Finding your voice as a playwright
Learn to deepen your creative practice as a playwright, as well as develop professionally transferable writing skills and communication expertise. This course will broaden your understanding of how to start a career successfully as a professional dramatist, as well as offer you insights in how to maximise and enjoy the processes of your personal creativity.
There is one session available:
Finding your voice as a playwright
About this courseSkip About this course
This course is part of the University of Cambridge’s Micro Master’s program in Writing for Performance and Entertainment Industries.

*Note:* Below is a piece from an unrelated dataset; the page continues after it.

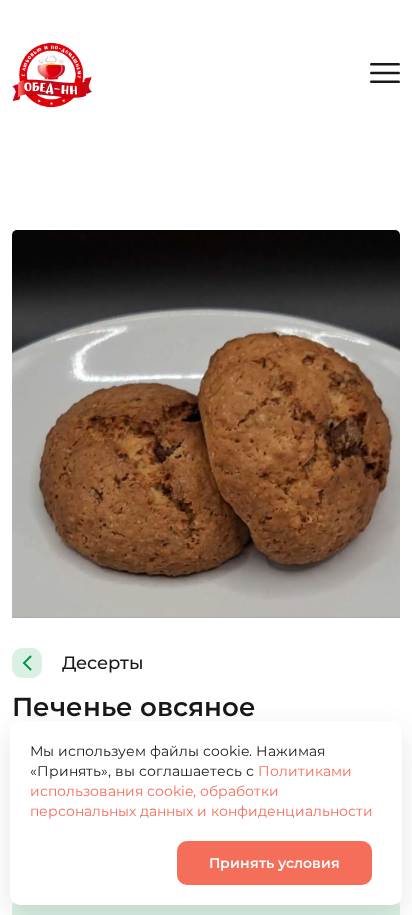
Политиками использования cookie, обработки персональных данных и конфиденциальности (201, 791)
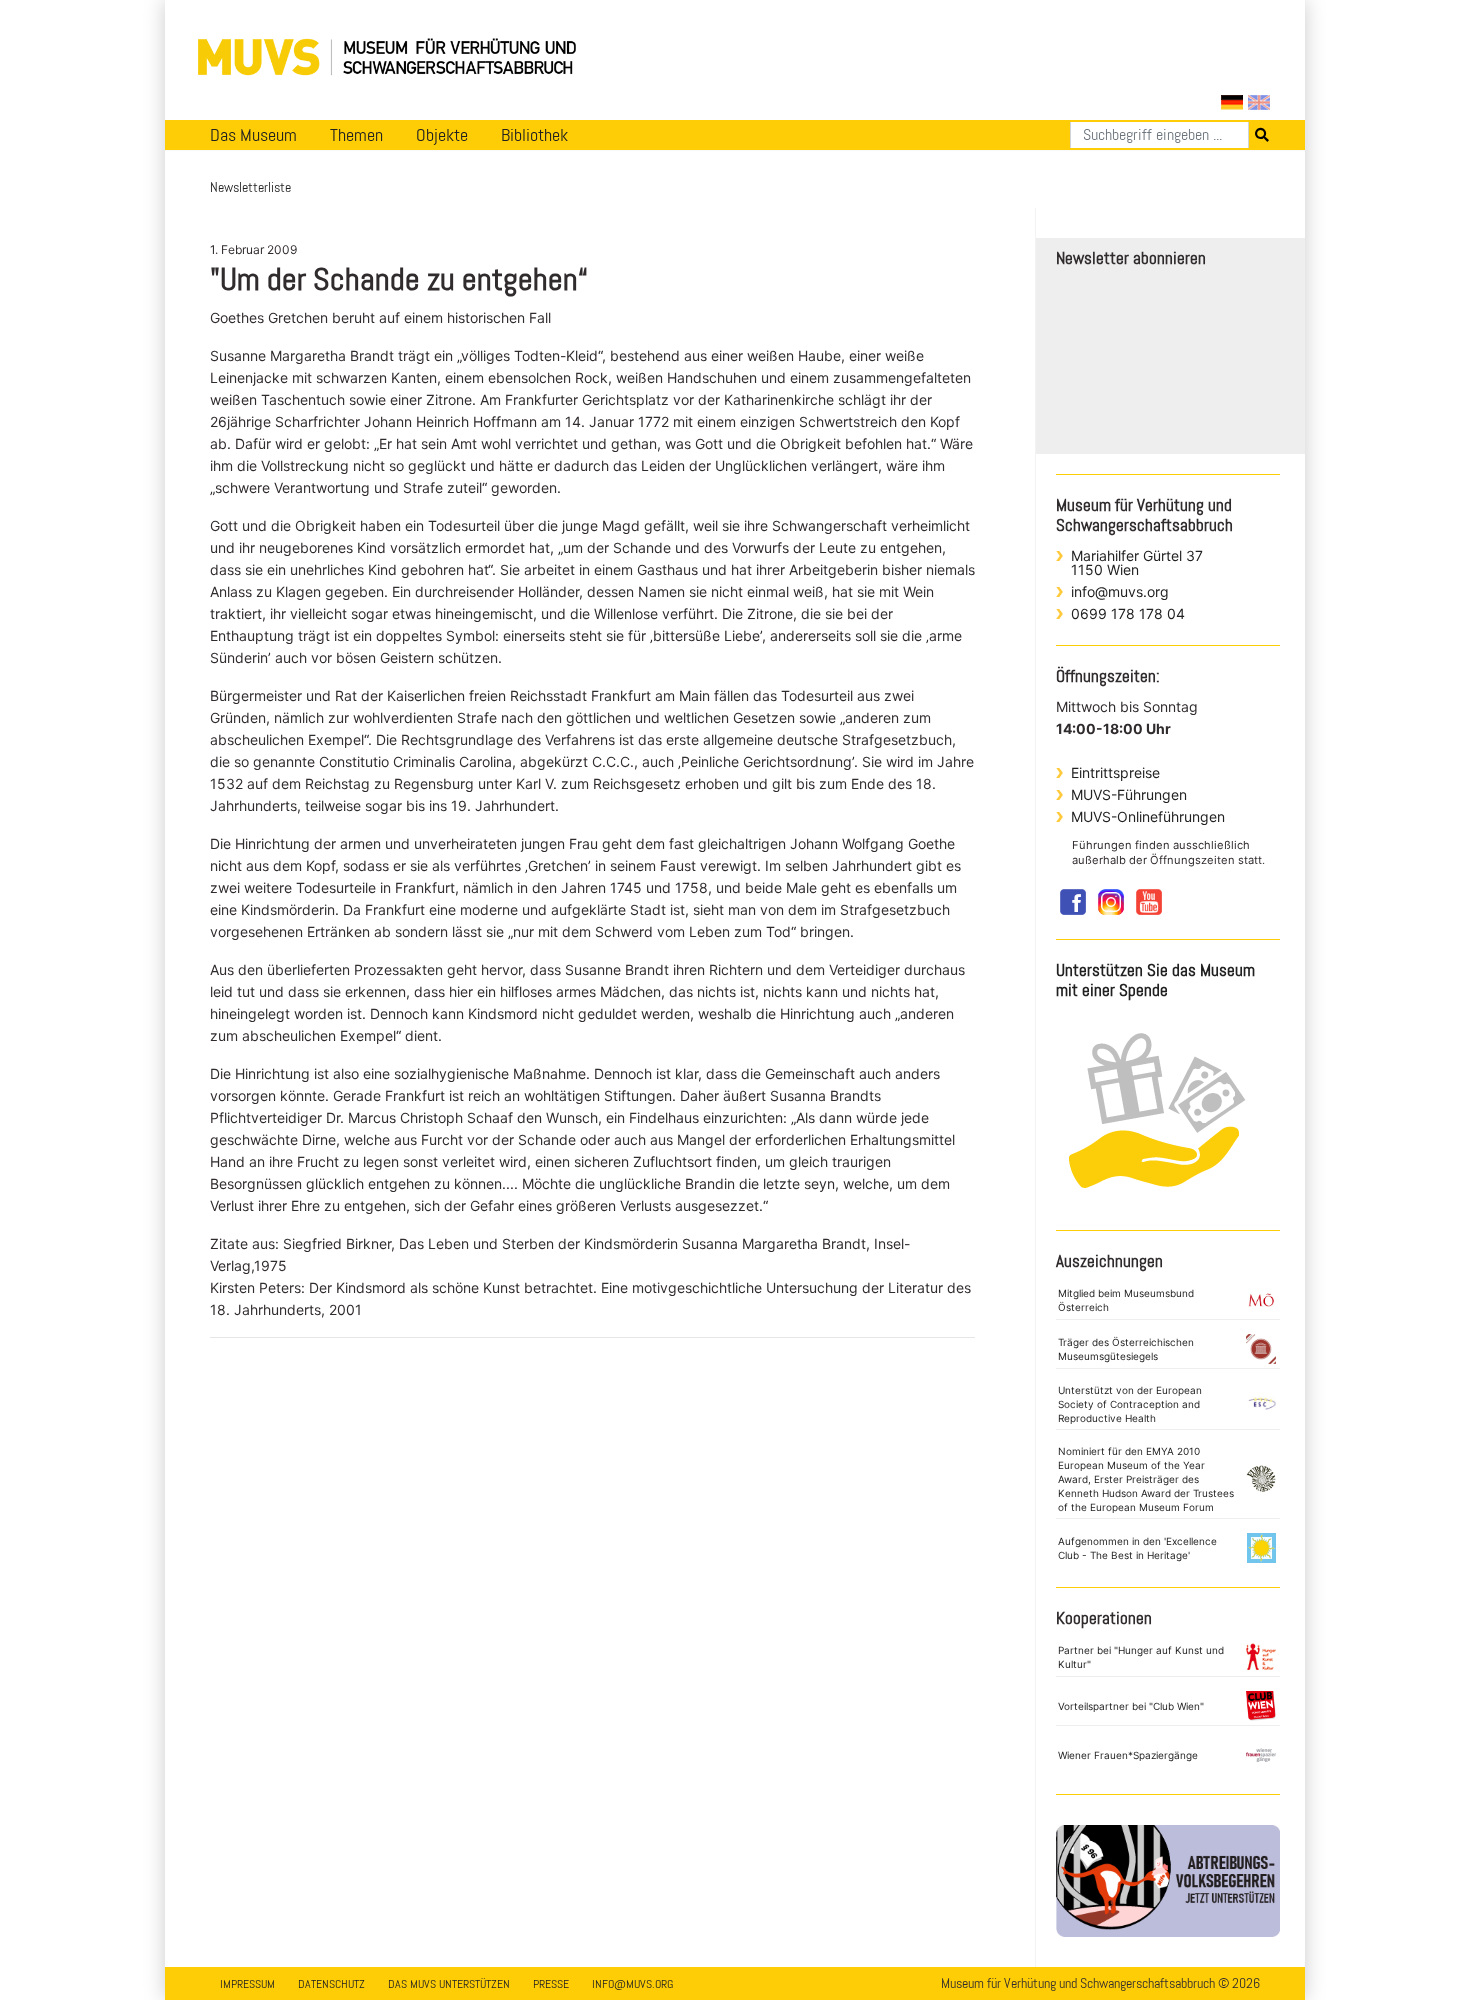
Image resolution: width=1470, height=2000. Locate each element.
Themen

We will be looking in depth at how to find your own distinctive dramatic voice as you develop as a playwright. How do we choose themes that will resonate with our audience? What qualities makes a powerful character? How should we structure a scene so that it moves the dramatic action forward? How do we find our creative flow when writing under time pressure? How can you connect with new writing theatres and get your work read? All these questions and more will be answered.

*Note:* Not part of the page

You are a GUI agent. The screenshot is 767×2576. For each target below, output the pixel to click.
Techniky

We will be thinking comparatively about play-texts and production and well as considering how audiences receive and contribute to the creative process within theatre-making. This is a comprehensive introduction to theatre writing that will give beginners a strong understanding of essential concepts, as well as reinvigorate anyone who has been working in this area for a while, and who wants to find fresh perspective.
Learning to write dialogue for theatre, and how to communicate most effectively with our audience, gives us a good toolbox for expert communication in any professional sphere.
Skill transferability, flexible thinking, and expert language abilities are now essential in a diversifying global job market - come and learn essential new skills, and have fun doing it!
You will be set writing exercises over the course of the module, and you will asked to keep a brief creativity journal to note how your ideas progress and how your intuition leads you into productivity. By the end of this module, you will have completed several new scenes of a play - this can be the development of something you are working on already, or this might be completely new material derived from working on this module - and you will have created a lead character for a piece of stage writing.
At a glance
- Language: English
- Video Transcript: English
- Associated programs:
- MicroMasters® Program in Writing for Performance and the Entertainment Industries
What you'll learnSkip What you'll learn
- Specialised knowledge of histories, forms, and traditions of writing for performance as well as the cultural contexts of innovative practitioners and practices within performance; of contemporary critical, analytical, and narrative theories of performance;
- advanced awareness of the relevant market and distribution demands of entertainment industries;
- enhanced understanding of the applications of performance in educational, community, and social contexts;
- detailed understanding of key performance components within the discipline, to include: ideational sources, body, space, image, sound, text, movement, environment.
- dramaturgical and script-editing skills within playwriting
- developed advanced self-management skills to include working in planned and improvisatory ways, as well as the ability to anticipate and accommodate change, ambiguity, creative risk-taking, uncertainty and unfamiliarity;
- an understanding of group dynamics and project management skills in order to collaborate within collective, creative, and professional contexts as well as generating performance texts and presentations;
- how to create effective structure within a scene; how to edit your scene and think like a dramaturg; how to create effective characters. __
About the instructors
Frequently Asked QuestionsSkip Frequently Asked Questions
Does this course give me a Masters degree from the University of Cambridge?
No. If on completing this course you choose to apply to the Master of Studies (MSt) in Writing for Performance – based in Cambridge UK – and are accepted as a suitable candidate, then this MicroMasters® will be considered as 30 credits of the 180 credit award.
Do I need a Creative Writing degree to take this course?
No. This course is open to all, although we believe that you will get more from it if you are already involved, or hoping to be involved in writing and associated literary professions. The entry requirements for the full Master of Studies in Writing for Performance at the Institute of Continuing Education, University of Cambridge are available on our website.
Will I be a successful YouTuber if I take this course?
This course teaches the skills involved in becoming a successful writer for different performance mediums. Honing these skills is ultimately up to you, but the guidance offered will enlighten you and provide you with a solid grounding to enter the entertainment industries as a writer.
Will I receive feedback on my writing?
We are not able to give feedback to any students auditing this course on their individual pieces of writing. For those on the verified track, the final assignment will be assessed and feedback sent. In addition, throughout the course, advice and training will be given on how to give and receive feedback to others. Ideas will be explored through discussion forums.
How long do I have to complete the course?
This instructor-led course runs for 4 weeks. It forms part of the MicroMasters in Writing for Performance and Entertainment Industries which runs over a 7-8 month period. There will be further iterations of the course, and therefore opportunities to work at a slightly slower or faster pace as preferred.
What has resilience got to do with writing?
As a writer you should be prepared to have work rejected as well as accepted. The editing process alone may involve removing treasured words and phrases. In addition, world events can have an impact on the entertainment industries. This course will give you an understanding of how to cope and respond creatively to setbacks.